Build Along

A voice-guided assembly assistant prototype that turns manual-style instructions into short, structured steps with ElevenLabs text-to-speech.

Active prototype — voice-guided assembly assistantElevenLabsText-to-speechPythonNext.jsTypeScriptReact

Live demo Technical synopsis Source code

Overview

I built Build Along to explore how voice can make physical assembly tasks easier to follow hands-free.
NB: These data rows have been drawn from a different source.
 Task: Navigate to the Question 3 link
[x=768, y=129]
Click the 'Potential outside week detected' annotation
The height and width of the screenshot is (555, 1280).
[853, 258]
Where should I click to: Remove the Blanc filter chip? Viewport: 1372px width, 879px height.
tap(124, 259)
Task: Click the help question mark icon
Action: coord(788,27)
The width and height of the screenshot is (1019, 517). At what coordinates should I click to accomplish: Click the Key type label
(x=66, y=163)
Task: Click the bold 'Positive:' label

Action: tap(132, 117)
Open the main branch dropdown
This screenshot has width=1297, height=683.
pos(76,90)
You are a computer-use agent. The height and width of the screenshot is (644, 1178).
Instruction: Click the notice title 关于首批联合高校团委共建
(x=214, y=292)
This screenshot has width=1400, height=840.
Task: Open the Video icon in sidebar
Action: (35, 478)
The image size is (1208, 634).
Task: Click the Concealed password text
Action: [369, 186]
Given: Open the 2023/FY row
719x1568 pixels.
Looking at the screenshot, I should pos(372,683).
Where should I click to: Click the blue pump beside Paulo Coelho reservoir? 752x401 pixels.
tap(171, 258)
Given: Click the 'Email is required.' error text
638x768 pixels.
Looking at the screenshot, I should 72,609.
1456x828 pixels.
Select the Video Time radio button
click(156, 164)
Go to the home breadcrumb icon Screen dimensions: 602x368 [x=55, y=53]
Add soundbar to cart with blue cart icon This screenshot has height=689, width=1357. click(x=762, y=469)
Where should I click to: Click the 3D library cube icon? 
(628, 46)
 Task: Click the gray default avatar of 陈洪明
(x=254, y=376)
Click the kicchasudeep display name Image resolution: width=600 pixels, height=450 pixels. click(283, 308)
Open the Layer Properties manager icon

The prototype turns manual-style instructions into structured step cards that can be read aloud using ElevenLabs, with controls for moving through steps and replaying the current instruction.

Built

A step-card interface for moving through structured assembly instructions one step at a time.
Read-aloud and repeat-step controls for hands-free guidance.
A FastAPI backend endpoint that calls ElevenLabs text-to-speech and returns playable audio.
Static demo audio support for public portfolio deployments where live API usage is not required.
A deliberately small V1 that proves the core loop from instruction step to playable spoken guidance.

Engineering decisions

I kept V1 focused on one complete product loop: structured instruction step, UI card, backend speech endpoint, ElevenLabs audio generation, and playable output.
I treated the project as an assembly guidance prototype rather than a generic text-to-speech wrapper.
I separated the frontend and backend so the UI, orchestration, and speech generation boundary stays explicit.
I added static demo audio support so the project can be shown publicly without relying on live paid API calls.
I avoided PDF parsing, camera input, voice commands, authentication, and persistence in V1 so the core interaction could be tested quickly.

Demonstrates

Product thinking around AI-assisted physical workflows.
Voice UI and text-to-speech integration.
FastAPI backend design.
Next.js frontend development.
API boundary design between frontend and backend.
Scoped MVP delivery.
Pragmatic handling of public demo constraints.

Trade-offs

Using ElevenLabs gives the prototype high-quality speech output quickly, but it introduces API cost and deployment considerations.
Using sample structured instructions keeps the prototype focused, but it avoids the harder problem of parsing arbitrary manuals.
Static demo audio makes the portfolio demo safer and cheaper to host, but it is less impressive than fully dynamic speech generation.
Keeping V1 small limits functionality, but it makes the project easier to finish, explain, and improve.

Add voice commands for next, previous, repeat, and pause.
Introduce manual ingestion and structured step extraction.
Add richer step metadata such as tools, parts, warnings, and estimated duration.
Explore camera-based progress checks for visual confirmation during assembly.
Add a shareable QR-code flow where a product can link directly to its guided build experience.